Stored items:
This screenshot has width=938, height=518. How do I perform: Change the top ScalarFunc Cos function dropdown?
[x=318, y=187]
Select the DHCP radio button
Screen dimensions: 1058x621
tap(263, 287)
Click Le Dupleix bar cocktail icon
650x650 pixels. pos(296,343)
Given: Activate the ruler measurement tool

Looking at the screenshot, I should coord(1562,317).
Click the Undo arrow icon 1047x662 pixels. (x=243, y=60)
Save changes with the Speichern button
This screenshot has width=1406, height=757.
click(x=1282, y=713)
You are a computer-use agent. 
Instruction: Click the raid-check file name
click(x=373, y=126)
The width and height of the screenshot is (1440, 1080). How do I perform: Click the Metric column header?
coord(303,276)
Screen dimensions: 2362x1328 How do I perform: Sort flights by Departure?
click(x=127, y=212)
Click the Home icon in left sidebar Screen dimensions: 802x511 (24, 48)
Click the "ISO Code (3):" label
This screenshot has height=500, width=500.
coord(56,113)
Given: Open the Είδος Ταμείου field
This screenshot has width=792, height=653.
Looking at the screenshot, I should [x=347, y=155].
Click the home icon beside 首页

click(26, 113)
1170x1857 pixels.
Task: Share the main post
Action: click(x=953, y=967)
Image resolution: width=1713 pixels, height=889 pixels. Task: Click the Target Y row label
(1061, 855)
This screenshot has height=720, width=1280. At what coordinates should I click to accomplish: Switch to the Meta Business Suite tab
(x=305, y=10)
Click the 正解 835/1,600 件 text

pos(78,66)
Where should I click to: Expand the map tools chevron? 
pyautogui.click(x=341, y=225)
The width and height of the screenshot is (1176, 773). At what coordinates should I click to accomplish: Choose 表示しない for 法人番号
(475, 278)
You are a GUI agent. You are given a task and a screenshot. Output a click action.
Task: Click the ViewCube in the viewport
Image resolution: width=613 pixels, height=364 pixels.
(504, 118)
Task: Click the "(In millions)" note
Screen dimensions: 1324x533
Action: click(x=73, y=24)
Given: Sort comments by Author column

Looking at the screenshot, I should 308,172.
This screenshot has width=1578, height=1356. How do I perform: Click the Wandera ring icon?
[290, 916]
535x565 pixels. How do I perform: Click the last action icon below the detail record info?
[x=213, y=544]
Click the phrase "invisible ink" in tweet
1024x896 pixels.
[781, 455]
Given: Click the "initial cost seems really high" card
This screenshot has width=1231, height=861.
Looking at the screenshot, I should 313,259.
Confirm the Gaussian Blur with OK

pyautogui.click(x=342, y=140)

(Description of the task)
Pull every line with the word "agent" from the data.

(Response to this task)
You are a computer-use agent. 
You are a GUI agent. You are given a task and a screenshot. Output a click action.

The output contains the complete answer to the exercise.